Partial cubes from rhombus tiling flips
I'm very interested in a recently updated arXiv paper by Bodini, Fernique, Rao, and Remila, "Distances on Rhombus Tilings", arXiv:0911.2804. It finds yet another example (like the one in my "happy ending" paper) of a family of flip graphs that are automatically partial cubes.
To review: a partial cube is a graph whose vertices can be labeled by bitvectors in such a way that graph distance is the same as the Hamming distance between the labels. They are equivalently the graphs that can be drawn in a distance-preserving way in an integer lattice of some dimension. When a large state space, such as the space of all triangulations of a point set, can be represented as a partial cube, that's a good thing, because it allows distances between pairs of states to be calculated by looking only at the bitvectors of those states without having to search through the entire state space for a path.

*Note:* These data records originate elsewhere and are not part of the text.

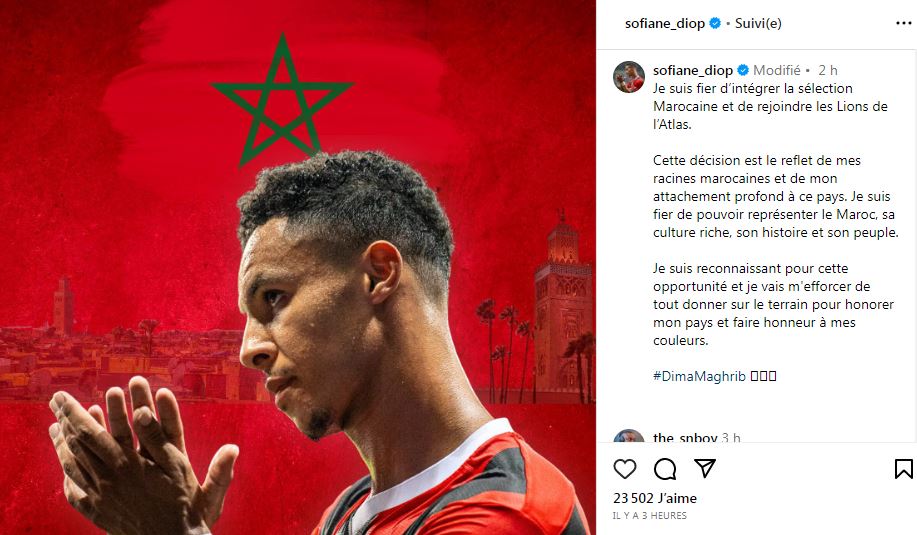Open the three-dots more options menu

coord(904,23)
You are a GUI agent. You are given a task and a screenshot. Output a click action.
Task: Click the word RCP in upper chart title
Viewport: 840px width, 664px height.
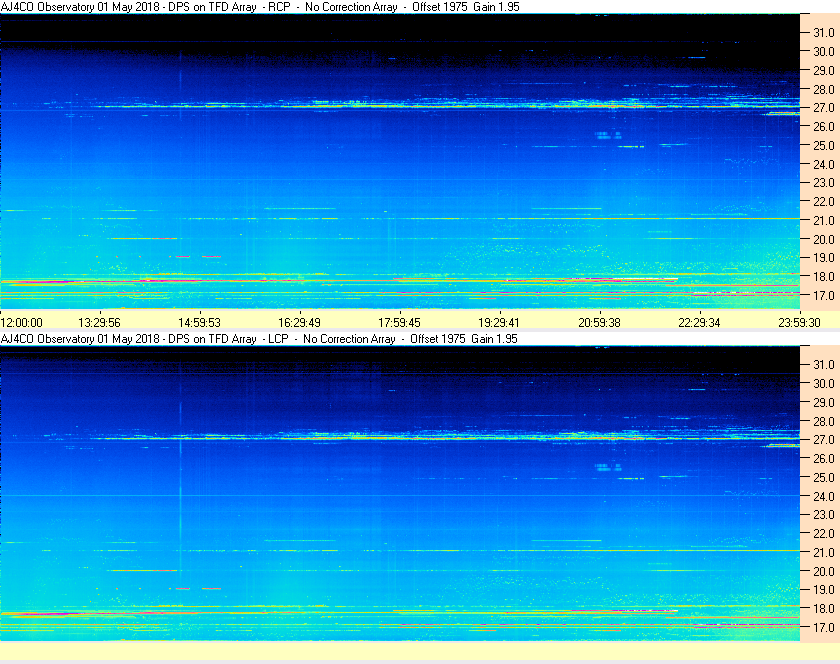pos(279,7)

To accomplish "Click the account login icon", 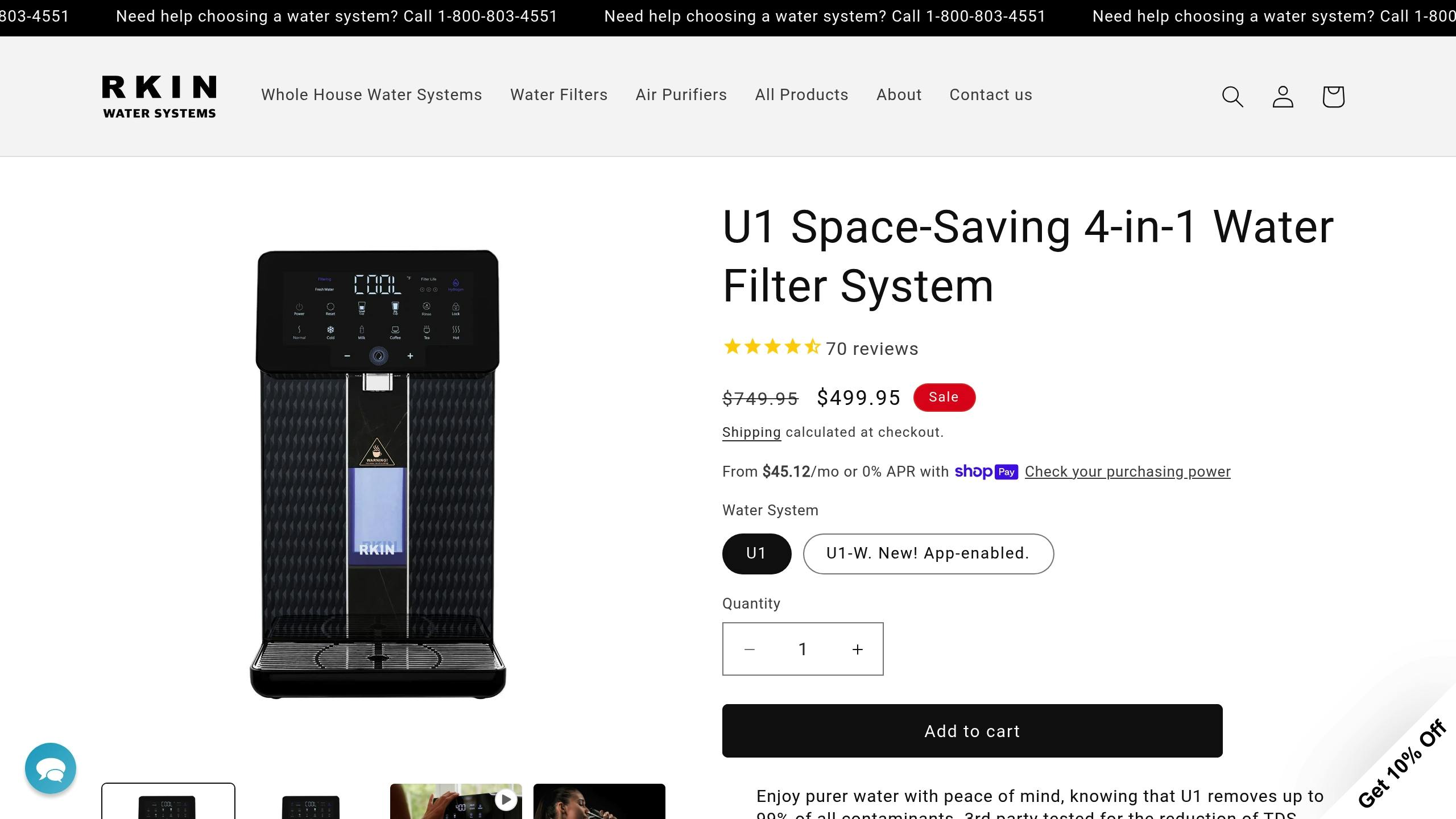I will (x=1283, y=96).
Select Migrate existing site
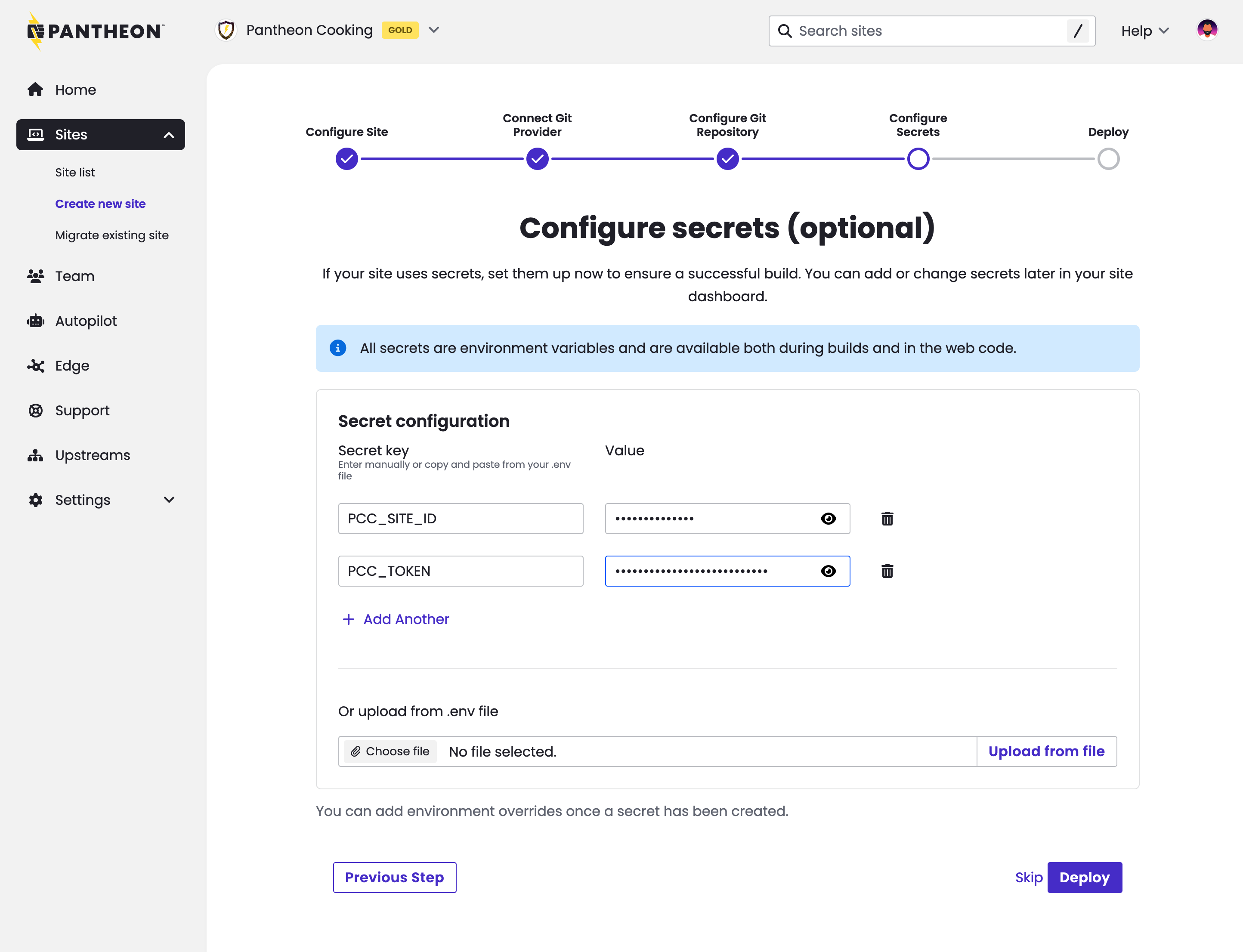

The state space Bodini et al look at can be described in several different equivalent ways. The most concrete is that they have a convex polygon with pairs of axis-parallel sides, such that the two sides in each pair have equal integer lengths. Every polygon of this type can be tiled by rhombi with unit side lengths, and every rhombus tiling is itself a partial cube, but that's not what the new paper is about. The issue is rather that there may be many tilings of the same polygon, so we can build a big state space that has a vertex for each different tiling and an edge connecting similar pairs of tilings. Three rhombi meeting at a common vertex to form a convex hexagon may be replaced by a different set of three rhombi, and this move is called a "flip". The question is, how many flips does it take to get from one tiling to another, or in other words, what is the distance between tilings in this flip graph?
There's an equivalent way of describing rhombus tilings, as pseudoline arrangements, that is more helpful for describing the bitvector labelings of this state space. If one draws short curves within each rhombus, connecting pairs of opposite edge midpoints, then these curves join up to form a pseudoline arrangement: a family of longer curves that can be extended to infinity in both directions, with each two curves crossing each other at most once. The curves in the arrangement form bundles of parallel pseudolines (curves that don't cross each other at all), one bundle for each pair of parallel sides of the polygon. And conversely, if you have any simple pseudoline arrangement (one where only two lines meet at each crossing), then you can group its edges into bundles and turn it into a rhombus tiling by making a rhombus for each crossing, with the shape and orientation of the rhombus determined from the identities of the parallel bundles of the crossing lines.
So far, this is all standard. It's also standard to consider these tilings and arrangements as being equivalent to a third kind of object, an oriented matroid of rank three, and that's where the bitvector labeling comes from. (Let's leave out the fourth standard equivalent type of object, circular sequences of permutations.) The coordinates of the labeling are determined by triples of lines that all intersect each other. For each such triple, there are two possible orientations of the triangle that they form: if we assign an arbitrary orientation to each of the lines, then it may pass either to the left or to the right of the triangle, but there are only two consistent ways of choosing, for all three of the lines, whether they pass to the left or to the right. We simply set that bit of the label to 0 if the triangle is in one of the two orientations, and to 1 if it is in the other orientation.
Since each flip operation changes a single bit of this encoding, the Hamming distance between bitvector labels is always greater than or equal to the flip distance between tilings. What Bodini et al show is that, in some cases, these two distances are necessarily equal: one can be guaranteed to be able to find a sequence of flips in which there is no wasted efford, in which every triangle flipped is one for which the two tilings have different orientations. Specifically, this is true when the initial polygon has six or eight sides (that is, when the pseudoline arrangement has three or four bundles of parallel lines), when there are ten sides but one pair of parallel sides has length one, or when there are ten sides but all pairs of parallel sides have length two. In all other cases there are tilings that are farther apart than their Hamming distance would indicate. In a previous conference version of their paper, the authors had conjectured that all polygons with ten sides have partial-cube flip graphs, but they disproved their own conjecture by doing a big computer search for obstacles (minimal triangles that are inverted from each other in two different pseudoline arrangements, but that can't be flipped because they are not faces of the arrangement).
There is also some connection here to the theory of regular labelings, which can be used to give a distributive lattice structure to certain sets of geometric objects. The underlying graph of a distributive lattice is necessarily a partial cube – by Birkhoff's representation theorem, a distributive lattice can be represented as the family of lower sets of a partially ordered set, and the distance in the graph of the distributive lattice is just the Hamming distance between lower sets – but, as Bodini et al state, one gets a distributive lattice structure only for tilings of six-sided polygons. So there is some intermediate region in complexity, including the eight-sided polygons, where one has a partial cube structure that does not come from a distributive lattice. It would be of interest, I think, to determine whether in these cases it is at least still a median graph rather than some other kind of partial cube that has even less structure.